The state charged Williams with fourth-degree criminal sexual conduct, in violation
of Minn. Stat. § 609.345, subd. 1(a) (2024), and false imprisonment, in violation of Minn.
Stat. § 609.255, subd. 2 (2024).
The case was tried to a jury on three days in October and November of 2024. The
state called seven witnesses.
The state’s first witness was Z.A., who testified as follows. On July 31, 2024, she
went to Williams’s home to buy drugs from him, as she had done before. Other persons
were at Williams’s home and using drugs that day. Williams offered her a taste of a batch
of crack cocaine, which she tried. Williams told other guests to leave and told Z.A. to go
to the basement. Z.A. attempted to find her belongings, but Williams locked the door to
the basement to keep her “hostage.” While the two of them were in the basement, Williams
continually tried to get Z.A. to have sex with him. He touched her breasts and her groin
area and “all over,” under her clothes.
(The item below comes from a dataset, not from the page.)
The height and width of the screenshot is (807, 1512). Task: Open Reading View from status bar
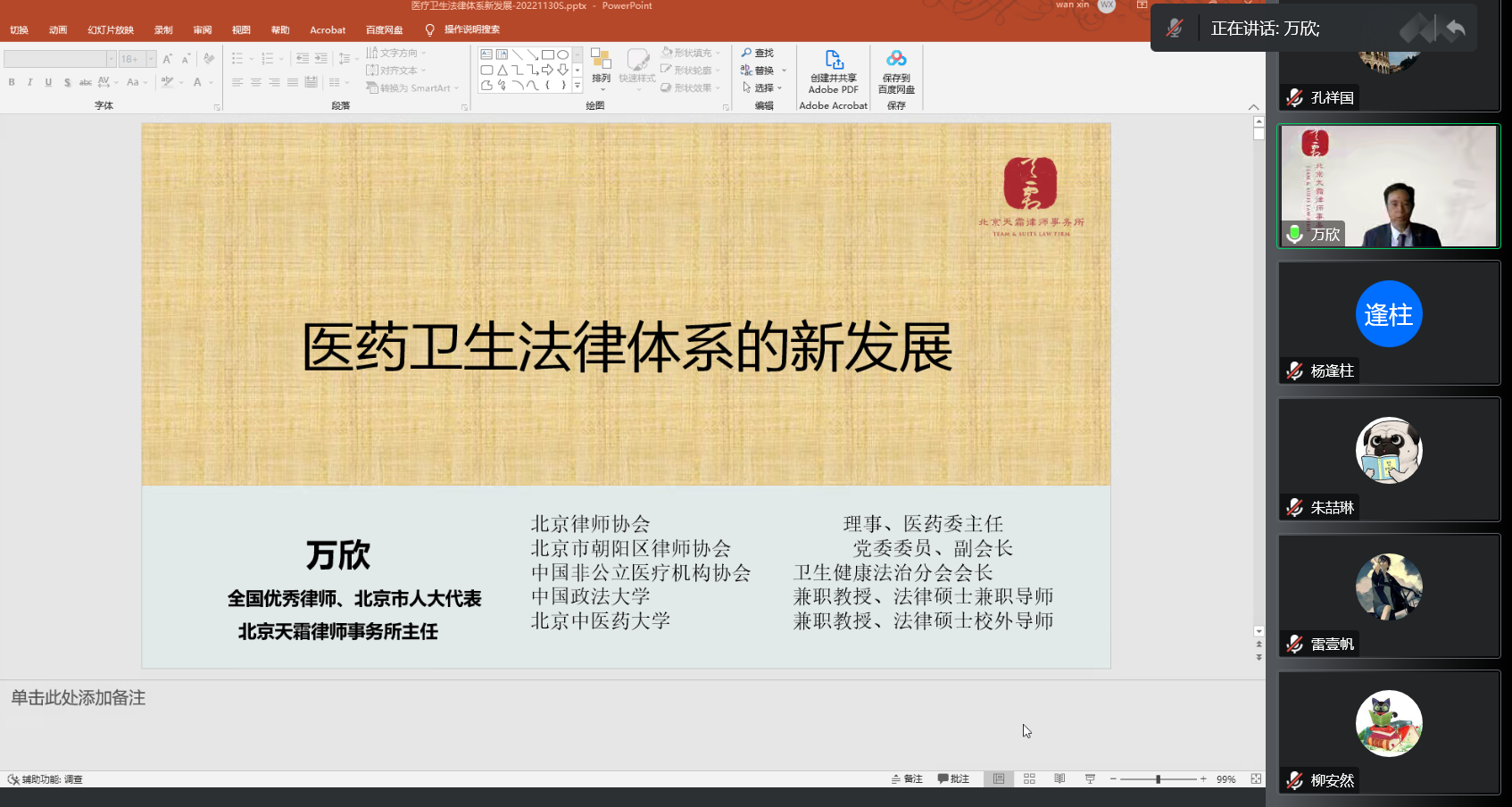[x=1059, y=779]
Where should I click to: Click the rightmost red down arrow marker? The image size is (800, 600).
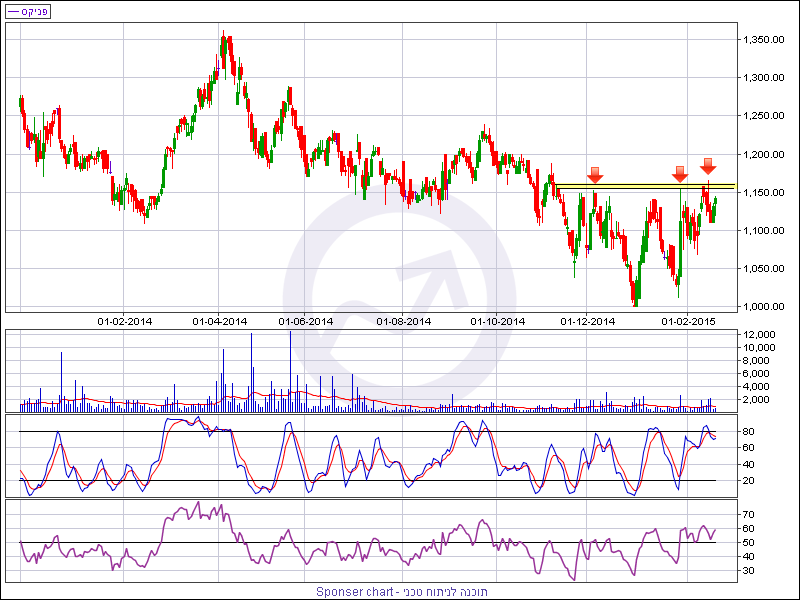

Williams told Z.A. that she “would not be leaving
that house without giving him sex.” She was scared because Williams “said he was going
to kill” her and she “knew there was guns in the house.” When Williams occasionally left
the basement, his nephew watched Z.A. and prevented her from leaving. Z.A. was able to
escape the next day, when Williams “smoked so much weed [that he] fell asleep.” Z.A.
went outside, called 911, and ran away. Z.A. also testified that she had not used illegal
drugs since August 5, 2024, four days after the incident.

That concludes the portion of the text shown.